We know that the ancient Greeks were well aware of the curvature of the
earth even several centuries B.C. Ptolemy made a map of the known world(150AD).
However, from our discussion about
the flat earth model in the Zhou bi suan, even into the 17th century
A.D. there were competing models of terrestrial geometry in
China. What advantage did the Greeks have to arrive at the spherical
earth model thousands of years before the Chinese? Perhaps we can
understand this because of the maritime nature of Greek life. Being a
nation so closely dependent on the sea they soon realized that the
earth could not be flat and that it must have the shape of a sphere.
This is a fact readily attested to by anyone who pays attention to the
appearance of objects at sea when the horizon is visible. The horizon
is a line clearly demarcating the separation of the sky and the sea.
Consider an observer standing on a high pier watching sailboats, as in
Figure 1. Three identical boats are at sea, A, B, C. The observer sees
only the mast of boat A, all of boat B, and the mast of boat C is cut
by the horizon. These features can only be explained by assuming a
curvature to the water's surface so that only the mast of boat A is
visible because the hull of this boat is obscured by the curvature of
the earth.
Figure 1
An interesting geometrical question now arises as to how far away is
the horizon? This can be answered by using the observations on boat C
as shown in figure 2.
Figure 2
The observer on the pier is at point 2, a distance o above the water.
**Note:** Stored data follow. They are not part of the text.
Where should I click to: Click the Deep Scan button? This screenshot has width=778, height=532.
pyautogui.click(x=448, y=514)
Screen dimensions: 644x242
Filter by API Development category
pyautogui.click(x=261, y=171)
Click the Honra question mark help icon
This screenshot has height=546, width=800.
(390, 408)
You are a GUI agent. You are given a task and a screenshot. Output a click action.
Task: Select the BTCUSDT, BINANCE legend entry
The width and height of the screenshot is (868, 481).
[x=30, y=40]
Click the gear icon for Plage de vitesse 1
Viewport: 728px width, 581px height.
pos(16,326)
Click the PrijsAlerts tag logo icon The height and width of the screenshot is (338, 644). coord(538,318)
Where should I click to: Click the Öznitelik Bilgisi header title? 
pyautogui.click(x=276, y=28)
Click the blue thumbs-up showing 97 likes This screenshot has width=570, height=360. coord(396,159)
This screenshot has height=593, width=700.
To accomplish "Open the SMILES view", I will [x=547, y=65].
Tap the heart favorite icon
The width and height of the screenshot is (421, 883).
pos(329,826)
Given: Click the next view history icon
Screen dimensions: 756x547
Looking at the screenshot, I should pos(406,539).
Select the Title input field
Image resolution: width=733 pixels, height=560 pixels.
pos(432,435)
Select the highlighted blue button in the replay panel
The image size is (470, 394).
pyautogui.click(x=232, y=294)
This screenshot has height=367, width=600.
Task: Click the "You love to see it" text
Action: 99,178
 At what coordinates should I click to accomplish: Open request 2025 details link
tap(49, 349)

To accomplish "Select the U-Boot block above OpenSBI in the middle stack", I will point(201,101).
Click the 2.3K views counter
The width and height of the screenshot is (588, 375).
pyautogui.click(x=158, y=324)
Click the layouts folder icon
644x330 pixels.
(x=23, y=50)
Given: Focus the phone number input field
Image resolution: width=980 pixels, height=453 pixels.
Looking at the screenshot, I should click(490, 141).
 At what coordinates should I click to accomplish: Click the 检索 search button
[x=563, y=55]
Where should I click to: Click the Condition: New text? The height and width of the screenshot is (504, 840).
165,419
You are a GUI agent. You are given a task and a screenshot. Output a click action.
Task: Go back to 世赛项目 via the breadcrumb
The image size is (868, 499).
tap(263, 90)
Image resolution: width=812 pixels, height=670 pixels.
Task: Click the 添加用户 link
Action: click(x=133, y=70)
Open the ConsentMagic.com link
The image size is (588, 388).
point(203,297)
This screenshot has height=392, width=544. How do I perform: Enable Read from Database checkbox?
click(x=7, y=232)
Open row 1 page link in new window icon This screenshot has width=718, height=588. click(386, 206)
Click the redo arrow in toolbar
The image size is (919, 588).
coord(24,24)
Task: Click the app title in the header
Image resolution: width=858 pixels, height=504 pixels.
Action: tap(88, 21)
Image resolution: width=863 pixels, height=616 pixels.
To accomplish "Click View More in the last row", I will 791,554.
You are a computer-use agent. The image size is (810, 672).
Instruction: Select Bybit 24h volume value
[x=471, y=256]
Point 4 is directly below point 2 and points 3 and 4 are assumed to be on the water
surface. The boat C is a distance d away from the pier. By sighting the
horizon' at point 3 the line of sight cuts the mast at a distance h
above the water. If the observer knows the distance d, the heights o
and h then since there are two similar right triangles :
x'/o = d/s and this yields x' = d*o/(o - h),
where s = (o - h). The trigonometry for Figure 2 also shows that
tan(gamma) = s/d. One sees that as x' grows larger that the angle beta
approaches 90 degrees. If the horizon' were really infinitely far away
then beta = 90 degrees and we could never see the mast being cut by the
horizon if h < o. Flat earth proponents would then conclude that
after sailing the distance x' they would come to the edge of the earth.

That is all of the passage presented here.